"Kamu jangan memaksakan diri, Habibah". Lelaki yang baru saja pulang dari kerja itu menasehatiku.
Mulai hari ini aku memang belajar melaksanakan puasa sunnah. Inginku, nanti ketika bulan Ramadan tiba, aku tak kaget dalam menjalankan ibadah puasa.
Kamu boleh menertawakan aku. Usia sudah duapuluh lima, tetapi puasa saja sampai pingsan. Aku memang nyaris tak berpuasa selama ini. Meski aku mengaku kalau seorang muslimah. Kamu bisa menebaknya. Iya, aku seorang penganut agama Islam, tapi sebatas pada status di KTP.
Lelaki yang menasehatiku tadi adalah suamiku. Dia menikahiku setahun yang lalu. Boleh dikatakan kalau dia aktivis di masjid.
Semula aku cuek dengan kelakuan dan kebiasaan tidak shalat. Tetapi lama-lama aku jadi malu sendiri. Isteri aktivis masjid, tapi shalat dan puasa saja bolong-bolong.
Karena itu, aku mencoba mengikuti kebiasaan suamiku dalam shalat dan berpuasa. Ya meski shalatku hanya kulakukan di rumah. Tak ikut ke masjid.
Puasa kulakukan tanpa paksaan dari suami. Dia malah menanyakan, apa aku benar-benar serius ingin puasa.
"Nanti kalau nggak kuat, kamu buka puasa kalau sudah lapar ya, Habibah. Kamu latihan saja dulu," begitu nasehat suamiku saat aku ikut sahur.Â
***
Sampai tengah hari, meski perut terasa keroncongan, aku bertekad untuk merampungkan puasa sampai bedug Maghrib tiba.
Selepas shalat Dhuhur, aku tidur. Sementara suamiku masih ngantor. Sebelum adzan Dhuhur tadi dia telepon, menanyakan kondisiku. Masih puasa atau sudah buka.
Dia tersenyum bahagia melihatku berkemauan besar dalam berpuasa. Aku yang biasanya ngeyel kalau diberitahu tentang ajaran agama, akhirnya mau belajar agama.

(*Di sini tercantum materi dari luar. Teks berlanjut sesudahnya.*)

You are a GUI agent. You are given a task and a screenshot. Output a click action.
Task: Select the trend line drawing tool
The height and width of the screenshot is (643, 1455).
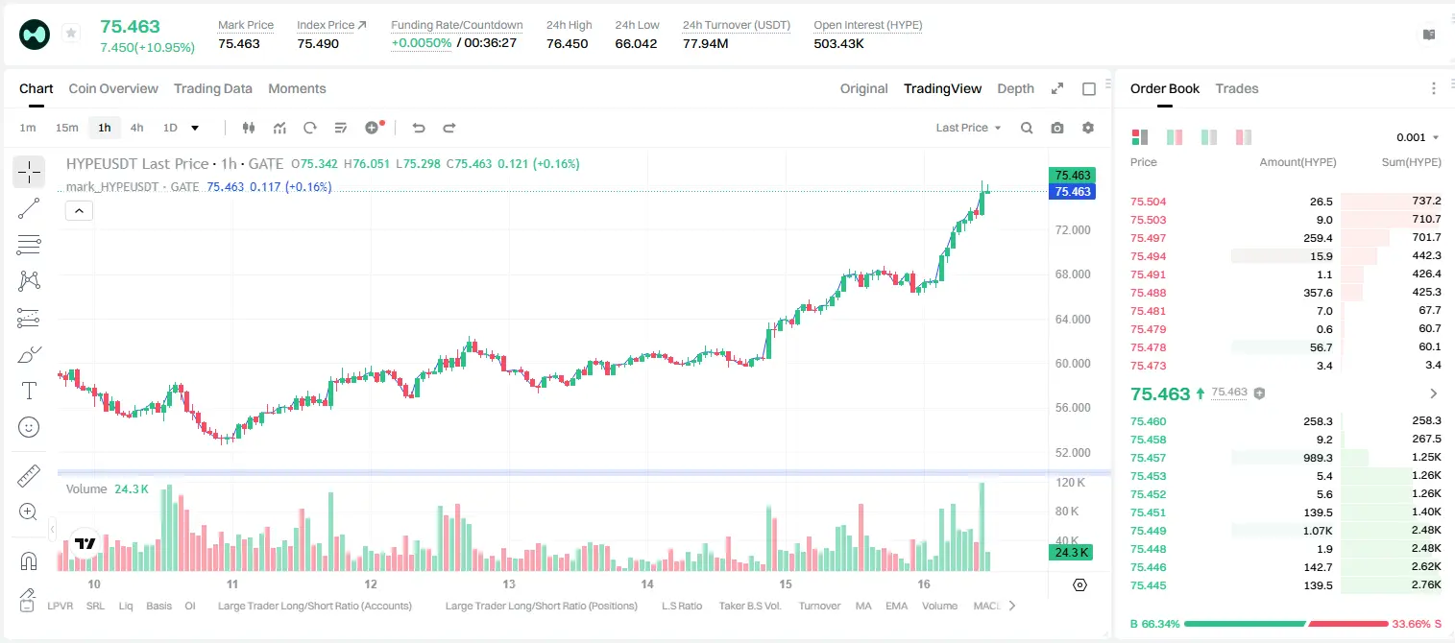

Meski aku ngeyel, tak pernah dia membentakku atau melakukan kekerasan fisik. Boleh dikata dia sangat sabar dalam menghadapiku.Â
Sebelum menutup teleponnya, dia tetap berpesan padaku, "tak boleh memaksakan diri. Latihan dulu," begitu ucapnya.
***
Samar-samar kudengar suara adzan. Kulihat jam dinding di atas pintu kamar menunjukkan pukul 15:12. Alhamdulillah, aku bisa tidur lumayan lama. Jadi, aku tak merasakan lapar yang mendera.
Aku segera bangun. Kutunggu beberapa saat, biar mata dan tubuhku bisa fresh. Selepas itu, aku menuju kamar mandi dan berwudhu.
Kutunaikan shalat Asar. Kumemohon kekuatan kepada Allah agar puasaku bisa sempurna di hari pertama puasa sunahku. Aku benar-benar ingin merasakan nikmatnya berbuka puasa.
Saat doa selesai kupanjatkan, terdengar suara pintu kamar diketuk. Dan salam diucapkan suamiku.
Masih dengan mengenakan mukena, aku berdiri dari dudukku dan melangkah menuju pintu. Kurasakan tubuhku berat. Pandanganku berkunang-kunang. Namun aku tetap berhasil membukakan pintu kamar.
Beberapa saat kemudian, wajah suamiku terlihat kabur.
***
"Habibah, kamu makan dulu," ucap suamiku, sambil menyuapkan nasi. Kutolak suapan itu.
"Aku nggak mau. Aku mau puasa, mas". Aku menampik sendok yang disiapkan padaku.
Suamiku menghela napas. Dia pasti menahan marah. Sudah capek karena baru saja pulang kerja, eh aku malah seperti itu.
"Aku nggak mau kalau mas malu gara-gara punya isteri yang nggak pernah shalat dan puasa sepertiku," ucapku bergetar.
"Semua butuh proses, Habibah. Aku sangat bahagia, kini akhirnya kamu mendapat hidayah untuk berhijrah. Mau shalat, puasa dan menutup auratmu. Semoga kamu istiqomah," suamiku mengelus kepala dan mencium dahiku.